# [Task description]
Copy the records from their first line through the line containing "coordinates (332, 186).", changing "Search" to "Search box" and leaving everything else unchanged.

# [Source records]
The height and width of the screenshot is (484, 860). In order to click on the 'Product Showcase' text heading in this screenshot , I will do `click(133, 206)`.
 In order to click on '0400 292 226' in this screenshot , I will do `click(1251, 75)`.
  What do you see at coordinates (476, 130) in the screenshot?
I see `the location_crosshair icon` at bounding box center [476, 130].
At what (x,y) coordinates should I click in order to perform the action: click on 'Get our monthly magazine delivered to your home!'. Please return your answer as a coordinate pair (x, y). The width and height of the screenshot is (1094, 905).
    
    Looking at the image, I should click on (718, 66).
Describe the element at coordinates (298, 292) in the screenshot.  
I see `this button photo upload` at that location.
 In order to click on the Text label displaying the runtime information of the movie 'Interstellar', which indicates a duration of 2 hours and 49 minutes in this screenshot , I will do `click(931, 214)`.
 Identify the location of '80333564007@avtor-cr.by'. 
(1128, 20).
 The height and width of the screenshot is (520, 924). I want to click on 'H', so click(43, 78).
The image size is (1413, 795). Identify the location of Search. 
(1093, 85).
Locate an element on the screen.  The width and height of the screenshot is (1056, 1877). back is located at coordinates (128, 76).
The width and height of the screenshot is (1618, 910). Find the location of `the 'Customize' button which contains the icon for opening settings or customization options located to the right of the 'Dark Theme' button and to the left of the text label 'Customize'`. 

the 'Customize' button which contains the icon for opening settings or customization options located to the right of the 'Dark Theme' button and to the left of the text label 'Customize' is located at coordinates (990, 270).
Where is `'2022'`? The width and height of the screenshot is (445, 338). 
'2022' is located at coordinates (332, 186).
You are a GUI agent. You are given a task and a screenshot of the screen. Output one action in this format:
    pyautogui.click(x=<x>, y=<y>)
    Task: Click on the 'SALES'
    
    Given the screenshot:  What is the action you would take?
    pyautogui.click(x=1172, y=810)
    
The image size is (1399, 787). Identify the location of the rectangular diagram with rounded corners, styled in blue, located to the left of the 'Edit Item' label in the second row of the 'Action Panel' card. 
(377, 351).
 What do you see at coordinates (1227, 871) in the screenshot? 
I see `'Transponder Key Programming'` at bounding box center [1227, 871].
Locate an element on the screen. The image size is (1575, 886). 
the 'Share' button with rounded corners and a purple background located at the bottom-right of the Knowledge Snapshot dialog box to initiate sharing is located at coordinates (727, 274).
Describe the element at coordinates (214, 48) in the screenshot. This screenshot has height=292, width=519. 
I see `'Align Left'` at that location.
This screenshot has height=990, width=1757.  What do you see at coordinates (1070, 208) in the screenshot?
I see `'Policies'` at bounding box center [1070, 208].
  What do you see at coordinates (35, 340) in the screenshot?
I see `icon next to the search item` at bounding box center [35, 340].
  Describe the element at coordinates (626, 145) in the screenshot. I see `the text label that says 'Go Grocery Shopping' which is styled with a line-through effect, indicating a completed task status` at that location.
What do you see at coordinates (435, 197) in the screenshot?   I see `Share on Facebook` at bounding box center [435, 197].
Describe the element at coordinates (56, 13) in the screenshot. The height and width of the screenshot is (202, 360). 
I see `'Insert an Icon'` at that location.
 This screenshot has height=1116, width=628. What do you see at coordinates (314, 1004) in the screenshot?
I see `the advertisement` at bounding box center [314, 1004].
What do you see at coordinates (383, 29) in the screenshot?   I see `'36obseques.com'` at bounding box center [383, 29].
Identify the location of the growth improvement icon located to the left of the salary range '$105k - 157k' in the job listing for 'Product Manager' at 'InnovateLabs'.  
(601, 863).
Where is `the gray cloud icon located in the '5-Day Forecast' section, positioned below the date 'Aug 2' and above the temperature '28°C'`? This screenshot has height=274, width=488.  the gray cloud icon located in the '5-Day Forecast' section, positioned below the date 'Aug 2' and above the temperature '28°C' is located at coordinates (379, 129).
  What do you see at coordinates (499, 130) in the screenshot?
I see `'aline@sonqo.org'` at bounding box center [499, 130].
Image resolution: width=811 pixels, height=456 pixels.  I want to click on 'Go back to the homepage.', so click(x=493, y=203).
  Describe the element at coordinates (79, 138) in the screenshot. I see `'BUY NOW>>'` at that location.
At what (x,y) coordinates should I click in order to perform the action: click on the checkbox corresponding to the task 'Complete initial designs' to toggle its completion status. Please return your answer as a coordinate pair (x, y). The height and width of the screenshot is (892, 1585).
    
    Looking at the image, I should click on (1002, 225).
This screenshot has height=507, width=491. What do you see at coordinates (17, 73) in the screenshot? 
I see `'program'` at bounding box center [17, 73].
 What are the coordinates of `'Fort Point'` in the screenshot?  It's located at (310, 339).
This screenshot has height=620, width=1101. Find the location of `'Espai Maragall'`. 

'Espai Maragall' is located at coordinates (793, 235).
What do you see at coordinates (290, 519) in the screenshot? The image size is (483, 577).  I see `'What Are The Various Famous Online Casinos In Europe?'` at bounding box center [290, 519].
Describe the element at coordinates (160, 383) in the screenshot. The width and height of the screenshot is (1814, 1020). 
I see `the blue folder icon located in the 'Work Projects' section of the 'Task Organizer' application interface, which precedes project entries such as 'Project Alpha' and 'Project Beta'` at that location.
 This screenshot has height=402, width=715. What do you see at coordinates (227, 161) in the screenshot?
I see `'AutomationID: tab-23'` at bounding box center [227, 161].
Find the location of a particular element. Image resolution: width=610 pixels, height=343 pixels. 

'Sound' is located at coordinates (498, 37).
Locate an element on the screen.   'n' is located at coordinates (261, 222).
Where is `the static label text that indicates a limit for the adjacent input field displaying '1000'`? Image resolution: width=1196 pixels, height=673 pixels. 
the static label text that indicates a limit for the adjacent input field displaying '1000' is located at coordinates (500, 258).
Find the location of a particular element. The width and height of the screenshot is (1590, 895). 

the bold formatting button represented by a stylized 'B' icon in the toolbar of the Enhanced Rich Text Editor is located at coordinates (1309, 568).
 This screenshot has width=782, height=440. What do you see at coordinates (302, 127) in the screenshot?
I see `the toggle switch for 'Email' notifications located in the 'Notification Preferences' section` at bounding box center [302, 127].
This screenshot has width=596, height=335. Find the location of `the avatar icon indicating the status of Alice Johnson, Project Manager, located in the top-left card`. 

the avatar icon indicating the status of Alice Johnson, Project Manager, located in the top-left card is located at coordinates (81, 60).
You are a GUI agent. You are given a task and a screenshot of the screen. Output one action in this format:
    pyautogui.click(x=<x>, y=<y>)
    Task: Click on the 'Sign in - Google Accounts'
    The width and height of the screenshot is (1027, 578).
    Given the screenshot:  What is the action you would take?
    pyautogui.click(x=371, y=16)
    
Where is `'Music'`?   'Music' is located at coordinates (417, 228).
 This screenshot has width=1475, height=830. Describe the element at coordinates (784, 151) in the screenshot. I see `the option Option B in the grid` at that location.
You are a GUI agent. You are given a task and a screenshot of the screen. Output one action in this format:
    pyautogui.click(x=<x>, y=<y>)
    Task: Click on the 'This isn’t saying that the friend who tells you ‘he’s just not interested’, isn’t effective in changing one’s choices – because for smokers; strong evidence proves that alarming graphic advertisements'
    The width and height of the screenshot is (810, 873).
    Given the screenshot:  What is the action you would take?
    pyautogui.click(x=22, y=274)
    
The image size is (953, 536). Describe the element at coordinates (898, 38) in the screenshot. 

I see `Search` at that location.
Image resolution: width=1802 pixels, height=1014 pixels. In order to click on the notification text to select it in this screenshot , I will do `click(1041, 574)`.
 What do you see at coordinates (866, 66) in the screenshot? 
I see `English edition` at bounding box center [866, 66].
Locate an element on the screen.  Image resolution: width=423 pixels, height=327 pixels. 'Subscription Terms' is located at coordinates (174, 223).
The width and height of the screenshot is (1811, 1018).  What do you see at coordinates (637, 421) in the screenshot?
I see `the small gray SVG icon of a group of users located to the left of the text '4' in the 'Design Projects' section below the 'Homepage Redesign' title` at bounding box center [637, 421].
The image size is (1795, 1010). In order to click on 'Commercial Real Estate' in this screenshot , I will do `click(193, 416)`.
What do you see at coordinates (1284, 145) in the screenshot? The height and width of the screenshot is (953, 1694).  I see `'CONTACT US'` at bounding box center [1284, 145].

# [Complete output]
The height and width of the screenshot is (484, 860). In order to click on the 'Product Showcase' text heading in this screenshot , I will do `click(133, 206)`.
 In order to click on '0400 292 226' in this screenshot , I will do `click(1251, 75)`.
  What do you see at coordinates (476, 130) in the screenshot?
I see `the location_crosshair icon` at bounding box center [476, 130].
At what (x,y) coordinates should I click in order to perform the action: click on 'Get our monthly magazine delivered to your home!'. Please return your answer as a coordinate pair (x, y). The width and height of the screenshot is (1094, 905).
    
    Looking at the image, I should click on (718, 66).
Describe the element at coordinates (298, 292) in the screenshot.  
I see `this button photo upload` at that location.
 In order to click on the Text label displaying the runtime information of the movie 'Interstellar', which indicates a duration of 2 hours and 49 minutes in this screenshot , I will do `click(931, 214)`.
 Identify the location of '80333564007@avtor-cr.by'. 
(1128, 20).
 The height and width of the screenshot is (520, 924). I want to click on 'H', so click(43, 78).
The image size is (1413, 795). Identify the location of Search box. 
(1093, 85).
Locate an element on the screen.  The width and height of the screenshot is (1056, 1877). back is located at coordinates (128, 76).
The width and height of the screenshot is (1618, 910). Find the location of `the 'Customize' button which contains the icon for opening settings or customization options located to the right of the 'Dark Theme' button and to the left of the text label 'Customize'`. 

the 'Customize' button which contains the icon for opening settings or customization options located to the right of the 'Dark Theme' button and to the left of the text label 'Customize' is located at coordinates (990, 270).
Where is `'2022'`? The width and height of the screenshot is (445, 338). 
'2022' is located at coordinates (332, 186).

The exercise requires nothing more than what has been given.